I don't have to do that because superdelegates are not really committed until they actually vote. You might have some sort of half-assed point if Hillary had fewer pledged delegates & Hillary's pledged delegate count combined with her theoretical superdelegate count gave her enough to win the nom but we're nowhere near that.
What is half assed about pointing out the logical fallacy of you stating the super delegates will shift to the popular opinion when the final votes are tallied when there is no history of such an event happening in the past for you to reference it to?
I am not against you having an opinion. I'm happy to have a discourse between us where I argue my opinion vs. yours.

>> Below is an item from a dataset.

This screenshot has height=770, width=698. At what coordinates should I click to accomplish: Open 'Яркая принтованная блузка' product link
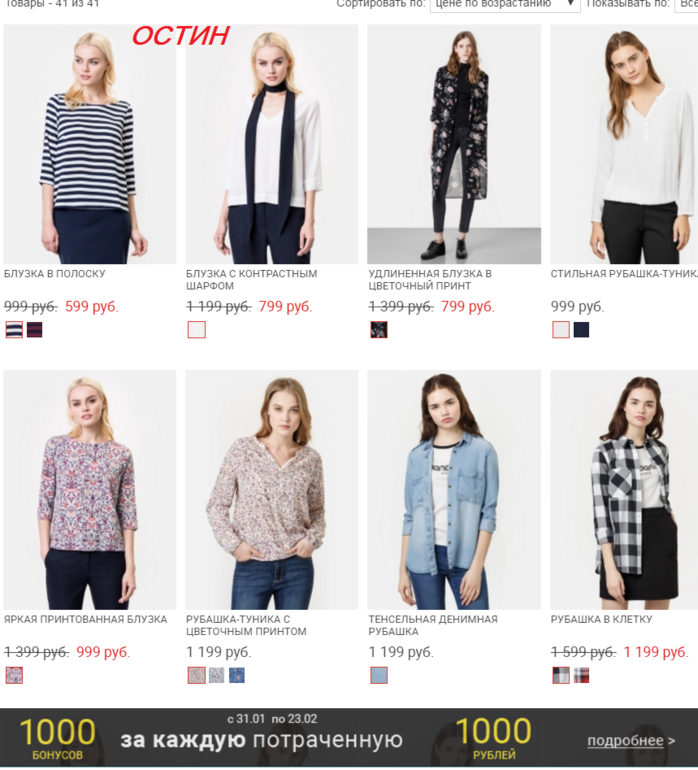[x=85, y=619]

The problem is you don't ever defend your opinions with facts, which is problematic when my primary argument is fact. Fact vs. opinion has a somewhat predictable outcome - one person wins, the other thinks they win.
I do not see it constructive to have a conversation where you invent narratives and then choose not to defend them when questioned about the foundations of those narratives. In essence, you are trying to push your opinion as if it has more weight than it actually does, possibly because you're actually convinced it does. I find that troubling as it may give others the impression that your opinion is more authoritative than it is.
Or, perhaps I'm giving you too much credit and others just ignore you. Either way, you can continue to deflect if it helps you sleep at night, I just wish you'd be willing to actually discuss your opinion in detail when questioned by others as opposed to just running away every time.